Please note, this deduction is not applicable to interest earned from fixed deposits, recurring deposits, or other time-bound deposits.
Taxation on Fixed Deposit Interest
The interest earned from fixed deposits is treated as income under the head ‘Income from Other Sources’ and is taxed according to the individual’s applicable income tax slab.
Banks and financial institutions deduct Tax Deducted at Source (TDS) on FD interest if it exceeds ₹5,000 in a financial year for regular individuals, and ₹40,000 for senior citizens. However, senior citizens can claim a deduction of up to ₹50,000 per year on interest income from bank and post office deposits under Section 80TTB of the Income Tax Act.
It’s important to understand that TDS is applicable on the total interest earned across all fixed deposits held with a particular bank during the financial year. Even if the interest earned is below the TDS limit, the amount still needs to be reported when filing your income tax return.
How to Avoid TDS on Fixed Deposit Interest
While banks are legally required to deduct TDS (Tax Deducted at Source) when your interest earnings from fixed deposits cross a certain limit, there are legal and smart ways to reduce or avoid this deduction. Below are some effective strategies:
Submit Form 15G/15H
If your total annual income is below the basic exemption limit, you can prevent TDS deduction by submitting a self-declaration form:
Form 15G: For individuals below 60 years of age
Form 15H: For senior citizens (60 years and above)
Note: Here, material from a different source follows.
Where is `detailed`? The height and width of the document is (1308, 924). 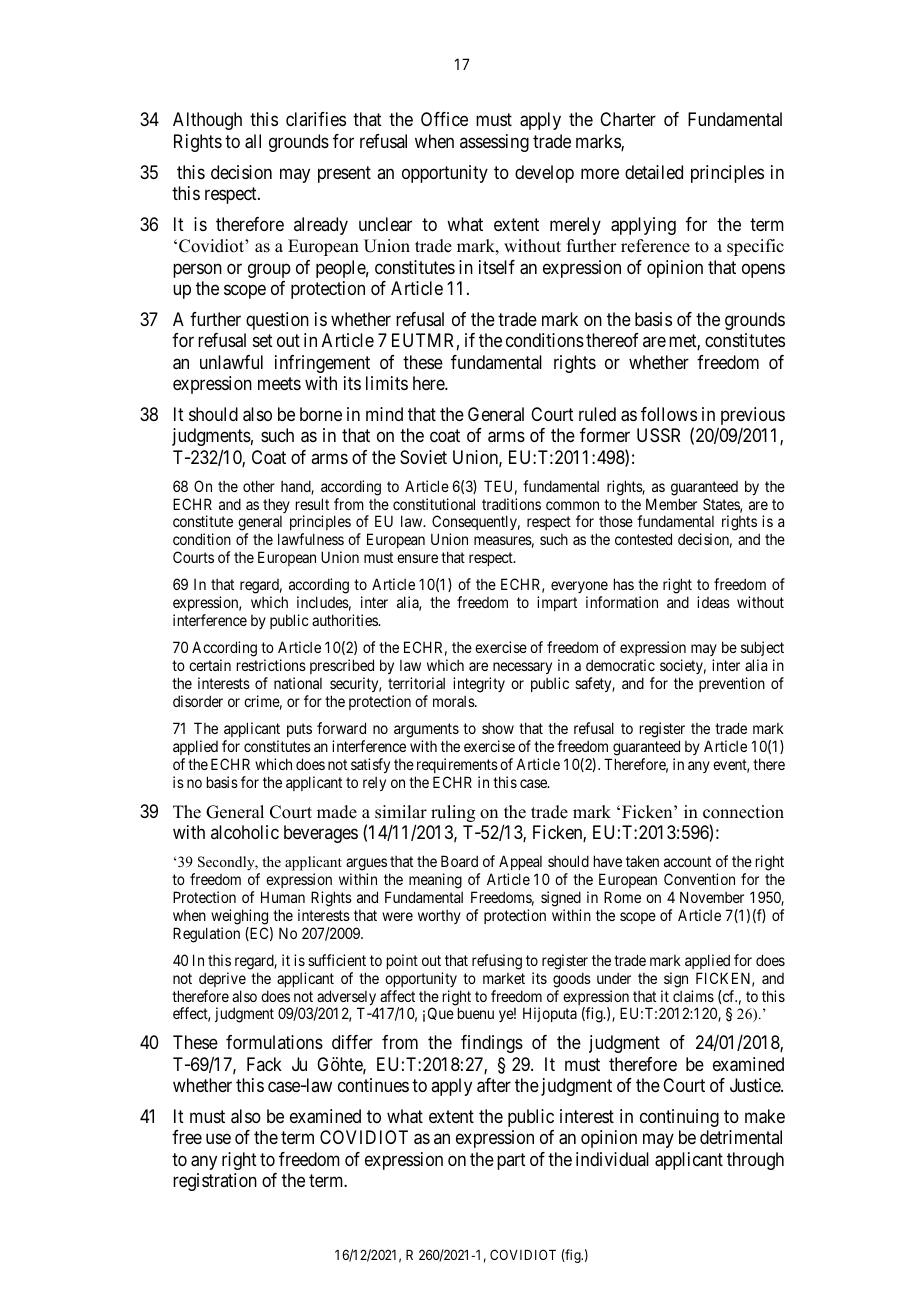
detailed is located at coordinates (654, 172).
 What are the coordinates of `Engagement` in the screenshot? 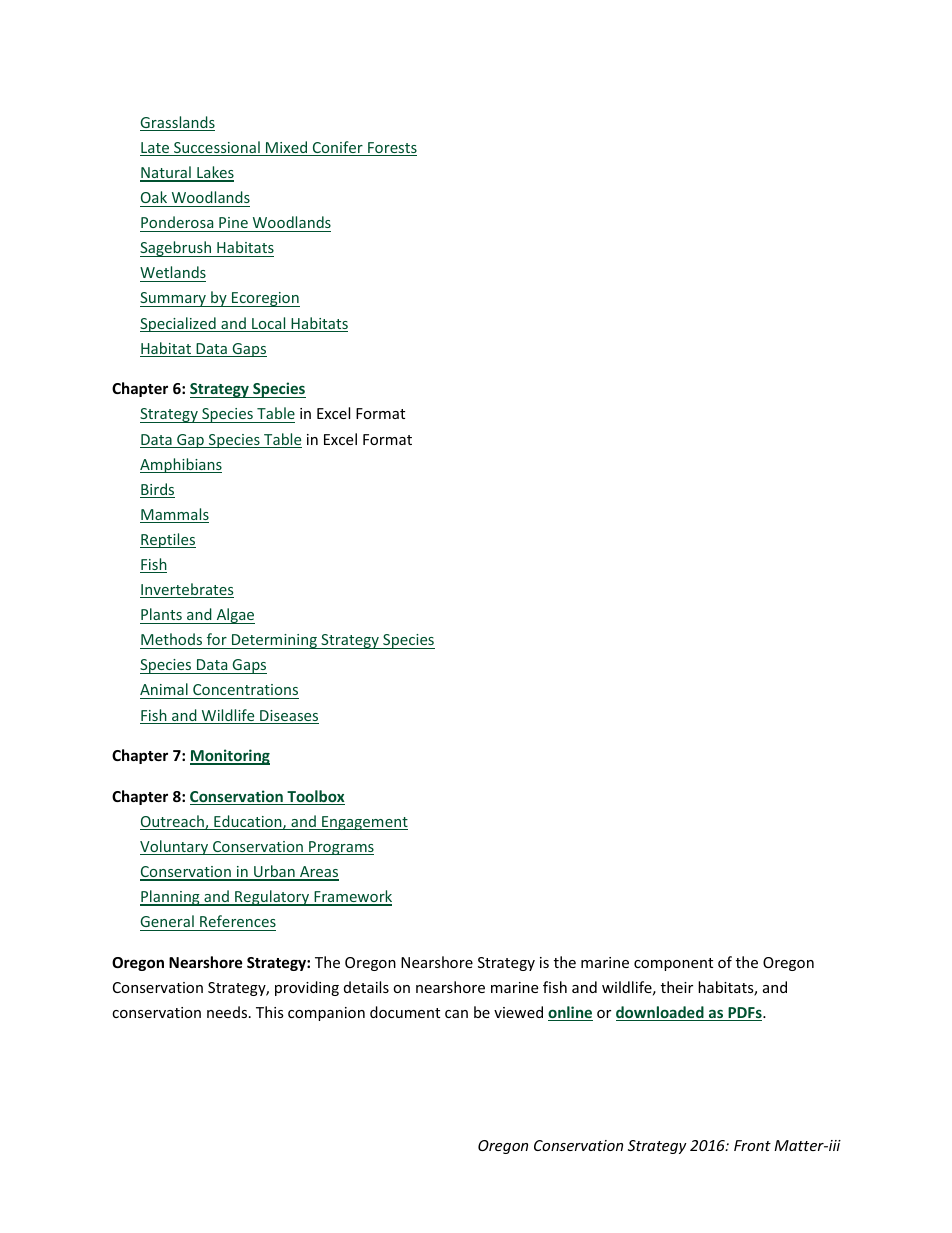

Once submitted to the bank, TDS won’t be deducted on your FD interest.
Spread Your FDs Across Multiple Banks
TDS is calculated individually by each bank. By distributing your fixed deposits across different banks, you may keep the interest earned from each bank below the TDS limit—₹5,000 for regular individuals and ₹40,000 for senior citizens.
Choose Cumulative Fixed Deposits
Cumulative FDs reinvest the interest rather than paying it out regularly. Since interest is received only at maturity, TDS may be deferred until that time, giving you more control over your tax timing.
Consider Tax-Free Bonds
Invest in tax-free bonds issued by certain government-backed organizations. The interest earned on these bonds is completely exempt from income tax and does not attract TDS.
Invest in Tax-Saving FDs
Some banks offer 5-year tax-saving fixed deposits that qualify for deduction under Section 80C of the Income Tax Act (up to ₹1.5 lakh). While interest earned is still taxable, some banks do not deduct TDS unless your interest exceeds the threshold.
Time Your Interest Payouts Strategically
If you hold multiple FDs, consider scheduling their maturity or interest payouts across different financial years. This can help you stay under the annual TDS limit each year.